─── Provided text ───

Giter Club home page Giter Club logo

fetch's Introduction

Fetch

Join the chat at https://gitter.im/47deg/fetch Maven Central License Latest version Scala.js GitHub Issues

A library for Simple & Efficient data access in Scala and Scala.js


Installation

Add the following dependency to your project's build file.

For Scala 2.12.x through 3.x:

"com.47deg" %% "fetch" % "3.1.2"

Or, if using Scala.js (1.8.x):

"com.47deg" %%% "fetch" % "3.1.2"

Remote data

Fetch is a library for making access to data both simple and efficient. Fetch is especially useful when querying data that has a latency cost, such as databases or web services.

Define your data sources

To tell Fetch how to get the data you want, you must implement the DataSource typeclass. Data sources have fetch and batch methods that define how to fetch such a piece of data.

─── Dataset records ───

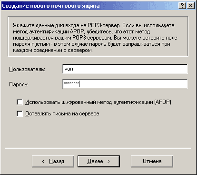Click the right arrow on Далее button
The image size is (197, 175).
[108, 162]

───
─── Dataset records ───

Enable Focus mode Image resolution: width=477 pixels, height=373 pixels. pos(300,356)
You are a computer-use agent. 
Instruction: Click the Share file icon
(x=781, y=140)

───
─── Dataset records ───

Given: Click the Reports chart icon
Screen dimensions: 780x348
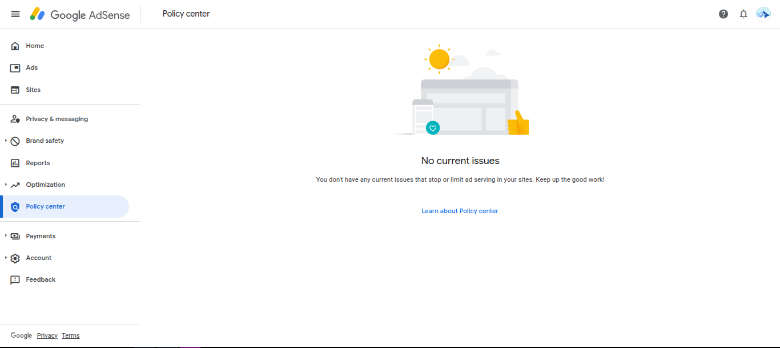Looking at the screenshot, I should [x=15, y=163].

───

- _List of tasks_:
A) In the Fetch library introduction, reproduce the passage from "Or, if using" to "piece of data.", replacing "web services" with "remote APIs".
B) Continue the Fetch library introduction from the point where it ends.

- _Final results_:
A)
Or, if using Scala.js (1.8.x):

"com.47deg" %%% "fetch" % "3.1.2"

Remote data

Fetch is a library for making access to data both simple and efficient. Fetch is especially useful when querying data that has a latency cost, such as databases or remote APIs.

Define your data sources

To tell Fetch how to get the data you want, you must implement the DataSource typeclass. Data sources have fetch and batch methods that define how to fetch such a piece of data.

B)
Data Sources take two type parameters:

  1. Identity is a type that has enough information to fetch the data
  2. Result is the type of data we want to fetch
import cats.data.NonEmptyList
import cats.effect.Concurrent

trait DataSource[F[_], Identity, Result]{
  def data: Data[Identity, Result]
  def CF: Concurrent[F]
  def fetch(id: Identity): F[Option[Result]]
  def batch(ids: NonEmptyList[Identity]): F[Map[Identity, Result]]
}

Returning Concurrent instances from the fetch methods allows us to specify if the fetch must run synchronously or asynchronously, and use all the goodies available in cats and cats-effect.

We'll implement a dummy data source that can convert integers to strings. For convenience, we define a fetchString function that lifts identities (Int in our dummy data source) to a Fetch.

import cats._
import cats.data.NonEmptyList
import cats.effect._
import cats.implicits._

import fetch._

def latency[F[_] : Sync](milis: Long): F[Unit] =
  Sync[F].delay(Thread.sleep(milis))

object ToString extends Data[Int, String] {
  def name = "To String"

  def source[F[_] : Async]: DataSource[F, Int, String] = new DataSource[F, Int, String]{
    override def data = ToString

    override def CF = Concurrent[F]

    override def fetch(id: Int): F[Option[String]] = for {
      _ <- CF.delay(println(s"--> [${Thread.currentThread.getId}] One ToString $id"))
      _ <- latency(100)
      _ <- CF.delay(println(s"<-- [${Thread.currentThread.getId}] One ToString $id"))
    } yield Option(id.toString)

    override def batch(ids: NonEmptyList[Int]): F[Map[Int, String]] = for {
      _ <- CF.delay(println(s"--> [${Thread.currentThread.getId}] Batch ToString $ids"))
      _ <- latency(100)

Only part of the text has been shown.